Republicans are banking on an expected shift in public opinion for those voters who see their paychecks increase. A Monmouth University survey released Monday, which showed the bill with only 26 percent approval, also revealed that “half of the public (50%) predict that the federal taxes they pay will go up” while “just 14% say their taxes will go down.”

At least in 2018, this isn’t what will happen. The vast majority of people will get a tax cut next year, and that should be reflected in paycheck withholding. If people start seeing more money, the anger the bill has sparked could defuse. (The 50 percent that predict taxes will increase is, of course, correct in the long term. The bill as written—and Republicans insist this is only a budget gimmick they’ll fix later—would increase taxes on average for those making below $75,000 by 2027.)

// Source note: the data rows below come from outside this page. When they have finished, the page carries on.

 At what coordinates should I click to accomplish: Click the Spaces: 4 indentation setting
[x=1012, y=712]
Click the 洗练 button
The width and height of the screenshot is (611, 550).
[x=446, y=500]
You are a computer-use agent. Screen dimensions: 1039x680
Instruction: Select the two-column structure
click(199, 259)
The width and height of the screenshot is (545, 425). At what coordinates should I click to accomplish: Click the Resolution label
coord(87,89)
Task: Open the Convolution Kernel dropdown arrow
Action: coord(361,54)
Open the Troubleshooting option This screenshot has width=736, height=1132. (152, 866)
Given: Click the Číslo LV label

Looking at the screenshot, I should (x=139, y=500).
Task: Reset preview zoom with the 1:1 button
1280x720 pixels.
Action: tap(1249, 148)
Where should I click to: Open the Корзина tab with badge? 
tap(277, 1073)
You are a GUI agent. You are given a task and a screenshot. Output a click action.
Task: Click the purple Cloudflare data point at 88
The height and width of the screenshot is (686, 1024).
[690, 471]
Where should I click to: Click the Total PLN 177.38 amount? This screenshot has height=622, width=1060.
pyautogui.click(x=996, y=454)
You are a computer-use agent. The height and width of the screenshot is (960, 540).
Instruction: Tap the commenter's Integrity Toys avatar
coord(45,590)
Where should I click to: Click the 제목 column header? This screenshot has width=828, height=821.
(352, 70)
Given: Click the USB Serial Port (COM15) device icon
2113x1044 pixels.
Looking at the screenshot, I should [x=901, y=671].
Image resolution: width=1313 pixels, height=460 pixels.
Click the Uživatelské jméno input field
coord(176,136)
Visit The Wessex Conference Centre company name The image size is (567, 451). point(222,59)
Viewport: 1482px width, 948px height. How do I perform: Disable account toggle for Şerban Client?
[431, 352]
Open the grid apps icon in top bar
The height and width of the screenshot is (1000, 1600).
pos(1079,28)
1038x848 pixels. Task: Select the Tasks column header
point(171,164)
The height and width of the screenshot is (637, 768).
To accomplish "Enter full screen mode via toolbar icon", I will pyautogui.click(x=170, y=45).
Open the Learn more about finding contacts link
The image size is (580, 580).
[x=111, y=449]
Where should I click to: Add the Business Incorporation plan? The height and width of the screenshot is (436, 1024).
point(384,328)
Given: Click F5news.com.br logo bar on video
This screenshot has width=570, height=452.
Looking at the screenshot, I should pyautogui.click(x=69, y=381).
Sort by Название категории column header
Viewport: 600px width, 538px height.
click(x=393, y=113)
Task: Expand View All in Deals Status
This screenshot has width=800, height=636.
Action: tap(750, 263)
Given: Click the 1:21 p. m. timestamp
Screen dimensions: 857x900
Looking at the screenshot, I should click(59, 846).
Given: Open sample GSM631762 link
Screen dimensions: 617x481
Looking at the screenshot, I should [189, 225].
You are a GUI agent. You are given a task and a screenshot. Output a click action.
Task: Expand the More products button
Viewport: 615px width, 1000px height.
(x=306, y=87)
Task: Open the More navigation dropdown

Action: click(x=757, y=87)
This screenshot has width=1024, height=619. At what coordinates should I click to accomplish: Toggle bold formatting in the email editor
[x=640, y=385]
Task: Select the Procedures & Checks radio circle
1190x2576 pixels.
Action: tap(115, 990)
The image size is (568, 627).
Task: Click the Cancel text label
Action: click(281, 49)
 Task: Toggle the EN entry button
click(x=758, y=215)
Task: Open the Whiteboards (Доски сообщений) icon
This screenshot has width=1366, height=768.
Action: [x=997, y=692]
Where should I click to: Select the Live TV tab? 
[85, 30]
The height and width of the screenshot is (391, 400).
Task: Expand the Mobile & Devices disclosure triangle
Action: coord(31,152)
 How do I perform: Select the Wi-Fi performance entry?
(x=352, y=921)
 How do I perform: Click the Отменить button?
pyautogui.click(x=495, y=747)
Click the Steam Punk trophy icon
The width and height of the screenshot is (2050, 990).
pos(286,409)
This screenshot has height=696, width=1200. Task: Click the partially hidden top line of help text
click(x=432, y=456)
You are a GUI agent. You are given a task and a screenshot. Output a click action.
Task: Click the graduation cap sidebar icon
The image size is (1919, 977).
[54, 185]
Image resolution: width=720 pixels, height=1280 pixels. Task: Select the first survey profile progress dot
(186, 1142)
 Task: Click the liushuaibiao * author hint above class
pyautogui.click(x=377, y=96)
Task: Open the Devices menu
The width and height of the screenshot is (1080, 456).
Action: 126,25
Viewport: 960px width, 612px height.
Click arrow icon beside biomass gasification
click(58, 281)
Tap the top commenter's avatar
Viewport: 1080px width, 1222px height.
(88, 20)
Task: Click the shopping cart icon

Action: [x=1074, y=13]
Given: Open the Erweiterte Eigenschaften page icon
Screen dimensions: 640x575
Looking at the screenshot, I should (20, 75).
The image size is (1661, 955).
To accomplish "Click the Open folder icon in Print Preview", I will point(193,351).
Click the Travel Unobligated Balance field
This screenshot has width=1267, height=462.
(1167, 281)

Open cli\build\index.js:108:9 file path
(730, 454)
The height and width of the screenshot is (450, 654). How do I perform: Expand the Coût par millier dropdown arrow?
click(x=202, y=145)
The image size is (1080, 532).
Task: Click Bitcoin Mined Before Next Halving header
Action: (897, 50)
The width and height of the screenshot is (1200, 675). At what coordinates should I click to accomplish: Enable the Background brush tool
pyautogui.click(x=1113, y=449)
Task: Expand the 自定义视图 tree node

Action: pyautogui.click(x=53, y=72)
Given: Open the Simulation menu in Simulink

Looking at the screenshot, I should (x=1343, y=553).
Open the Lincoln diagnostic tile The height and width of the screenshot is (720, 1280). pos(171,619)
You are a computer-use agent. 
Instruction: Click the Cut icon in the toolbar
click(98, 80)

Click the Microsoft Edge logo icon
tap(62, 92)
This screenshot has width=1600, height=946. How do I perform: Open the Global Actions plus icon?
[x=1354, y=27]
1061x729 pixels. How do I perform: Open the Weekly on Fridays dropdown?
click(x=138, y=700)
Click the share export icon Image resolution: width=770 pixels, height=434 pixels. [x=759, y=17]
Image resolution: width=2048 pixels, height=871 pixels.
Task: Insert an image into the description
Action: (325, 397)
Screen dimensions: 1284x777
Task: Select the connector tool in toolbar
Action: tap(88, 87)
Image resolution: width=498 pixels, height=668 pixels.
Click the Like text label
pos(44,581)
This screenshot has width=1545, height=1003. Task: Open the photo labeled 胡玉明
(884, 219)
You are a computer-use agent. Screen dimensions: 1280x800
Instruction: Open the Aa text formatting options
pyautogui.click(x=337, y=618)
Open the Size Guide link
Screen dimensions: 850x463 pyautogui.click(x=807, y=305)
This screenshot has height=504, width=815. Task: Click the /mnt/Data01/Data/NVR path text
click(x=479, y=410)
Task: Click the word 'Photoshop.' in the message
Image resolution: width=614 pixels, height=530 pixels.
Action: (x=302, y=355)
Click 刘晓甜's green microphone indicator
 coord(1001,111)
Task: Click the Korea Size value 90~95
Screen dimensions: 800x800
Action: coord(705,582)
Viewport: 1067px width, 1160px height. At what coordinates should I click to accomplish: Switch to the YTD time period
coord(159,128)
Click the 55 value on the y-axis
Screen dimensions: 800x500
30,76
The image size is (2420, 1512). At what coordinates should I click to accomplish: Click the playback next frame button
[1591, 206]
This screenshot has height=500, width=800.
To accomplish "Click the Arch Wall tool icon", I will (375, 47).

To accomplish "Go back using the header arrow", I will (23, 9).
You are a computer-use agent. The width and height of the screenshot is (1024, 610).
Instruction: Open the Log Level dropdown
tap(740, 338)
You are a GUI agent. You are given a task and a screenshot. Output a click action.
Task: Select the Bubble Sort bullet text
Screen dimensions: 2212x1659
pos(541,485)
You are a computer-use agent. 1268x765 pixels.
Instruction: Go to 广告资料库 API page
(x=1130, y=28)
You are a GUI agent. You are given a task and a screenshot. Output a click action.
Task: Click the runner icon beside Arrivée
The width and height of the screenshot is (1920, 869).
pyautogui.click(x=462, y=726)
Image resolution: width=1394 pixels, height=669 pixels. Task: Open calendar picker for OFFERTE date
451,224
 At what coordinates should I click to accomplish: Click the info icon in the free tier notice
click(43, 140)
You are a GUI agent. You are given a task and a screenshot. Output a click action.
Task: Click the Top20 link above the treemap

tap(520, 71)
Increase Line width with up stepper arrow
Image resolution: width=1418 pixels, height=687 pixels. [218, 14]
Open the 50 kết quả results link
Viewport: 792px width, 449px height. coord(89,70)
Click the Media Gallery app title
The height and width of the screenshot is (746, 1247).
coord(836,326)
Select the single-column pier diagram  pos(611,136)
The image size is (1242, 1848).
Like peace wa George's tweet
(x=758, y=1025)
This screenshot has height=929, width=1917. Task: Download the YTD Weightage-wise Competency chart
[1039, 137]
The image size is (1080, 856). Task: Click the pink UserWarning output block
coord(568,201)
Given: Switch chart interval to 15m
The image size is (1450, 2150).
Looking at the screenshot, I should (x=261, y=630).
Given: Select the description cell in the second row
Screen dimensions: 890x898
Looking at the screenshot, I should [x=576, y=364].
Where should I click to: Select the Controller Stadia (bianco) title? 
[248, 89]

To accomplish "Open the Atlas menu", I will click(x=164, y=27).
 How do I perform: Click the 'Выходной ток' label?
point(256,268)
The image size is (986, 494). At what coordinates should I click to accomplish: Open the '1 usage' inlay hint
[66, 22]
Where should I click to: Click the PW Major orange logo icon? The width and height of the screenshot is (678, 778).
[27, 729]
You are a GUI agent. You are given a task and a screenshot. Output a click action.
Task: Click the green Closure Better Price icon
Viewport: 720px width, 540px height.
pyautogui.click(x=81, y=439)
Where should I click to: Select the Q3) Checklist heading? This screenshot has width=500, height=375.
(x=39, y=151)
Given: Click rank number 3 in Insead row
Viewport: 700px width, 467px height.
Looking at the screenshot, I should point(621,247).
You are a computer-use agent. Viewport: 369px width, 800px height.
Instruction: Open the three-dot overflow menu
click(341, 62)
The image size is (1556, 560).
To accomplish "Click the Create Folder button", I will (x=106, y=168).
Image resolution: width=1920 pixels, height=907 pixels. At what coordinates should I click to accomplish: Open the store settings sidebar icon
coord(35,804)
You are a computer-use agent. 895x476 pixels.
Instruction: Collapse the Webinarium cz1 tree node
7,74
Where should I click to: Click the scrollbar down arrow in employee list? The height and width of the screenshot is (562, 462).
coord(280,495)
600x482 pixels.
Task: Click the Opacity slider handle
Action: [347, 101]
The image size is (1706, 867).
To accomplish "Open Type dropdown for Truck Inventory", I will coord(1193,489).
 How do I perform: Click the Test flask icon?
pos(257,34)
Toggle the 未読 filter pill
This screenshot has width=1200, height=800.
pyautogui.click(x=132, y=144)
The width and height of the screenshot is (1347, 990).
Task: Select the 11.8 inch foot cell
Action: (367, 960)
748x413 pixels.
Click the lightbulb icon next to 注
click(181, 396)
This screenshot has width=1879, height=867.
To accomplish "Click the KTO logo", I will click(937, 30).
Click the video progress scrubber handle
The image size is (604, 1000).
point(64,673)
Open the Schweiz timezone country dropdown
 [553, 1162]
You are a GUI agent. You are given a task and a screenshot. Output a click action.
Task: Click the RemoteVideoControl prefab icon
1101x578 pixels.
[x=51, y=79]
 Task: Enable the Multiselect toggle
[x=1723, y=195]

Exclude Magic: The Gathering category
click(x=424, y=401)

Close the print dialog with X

If congressional Republicans were sensible, they would spend 2018 running on bigger paychecks and devoting any remaining legislative energies to infrastructure. Instead, though, they seem intent on using the deficits created by these tax cuts to justify new entitlement cuts. If they do that, they will drown out whatever goodwill they receive from those bigger paychecks, and Democrats will gladly run on how Republicans financed a large tax cut predominantly benefiting the wealthy by cutting Medicare, Medicaid, and SNAP. No one will care that Republicans, in the eleventh hour, were gracious enough to keep the medical expense deduction if, in their next move, they convert Medicare into a voucher system. There are ways for Republicans to improve public opinion of this tax bill from its current lowly state. At a minimum, though, they need to not trip over themselves in their very next move.